27. A method for treating a BRAF mutant cancer in an individual in need thereof comprising administration of ruxolitinib, dabrafenib and trametinib to the individual in need thereof.

28. A method for treating cancer in an individual in need thereof comprising:

determining the level of RNF125 activity or expression in the cancer cells of an individual, and administering to the individual a JAK inhibitor and an inhibitor targeting the MAPK pathway to the individual if the RNF125 activity or expression is reduced in the cancer cells.

29. A method of monitoring and treating an individual with a BRAF mutant cancer for resistance to a B-Raf inhibitor comprising:

determining the level of RNF125 activity or expression in the cancer cells of an individual on a periodic basis, and administering to the individual a JAK inhibitor in combination with an inhibitor targeting the MAPK pathway if the RNF125 activity or expression is reduced in the cancer cells.

30. A method of identifying and treating an individual with a BRAF mutant cancer for resistance to a B-Raf inhibitor comprising:

determining the level of RNF125 activity or expression in the cancer cells of an individual;

identifying the individual as being resistant to a B-Raf inhibitor if the RNF125 activity or expression is low in the cancer cells; and administering to the individual a JAK inhibitor and an inhibitor targeting the MAPK pathway to the individual if the RNF125 activity or expression is reduced in the cancer cells.

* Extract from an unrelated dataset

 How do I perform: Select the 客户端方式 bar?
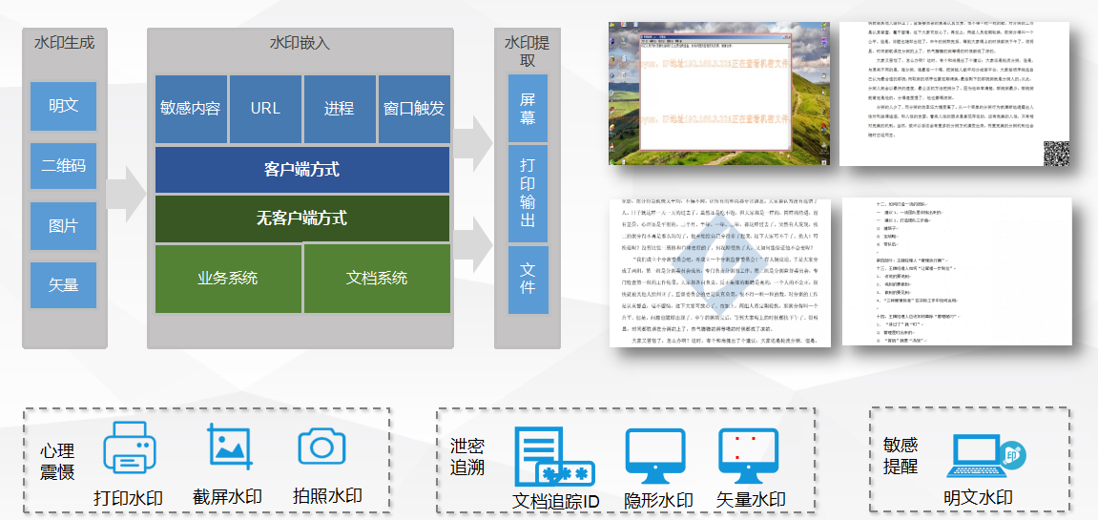coord(301,170)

31. A method for treating cancer in an individual having reduced RNF125 activity or expression comprising administration of a JAK inhibitor and an inhibitor targeting the MAPK pathway to the individual.

32. The method of any one of claims 28 to 31, wherein the inhibitor targeting the MAPK pathway is a B-Raf inhibitor.

33. The method of any one of claims 28 to 31, wherein the inhibitor targeting the MAPK pathway is a MEK inhibitor.

34. The method of any one of claims 28 to 31, wherein the inhibitor targeting the MAPK pathway is an ERK1/2 inhibitor.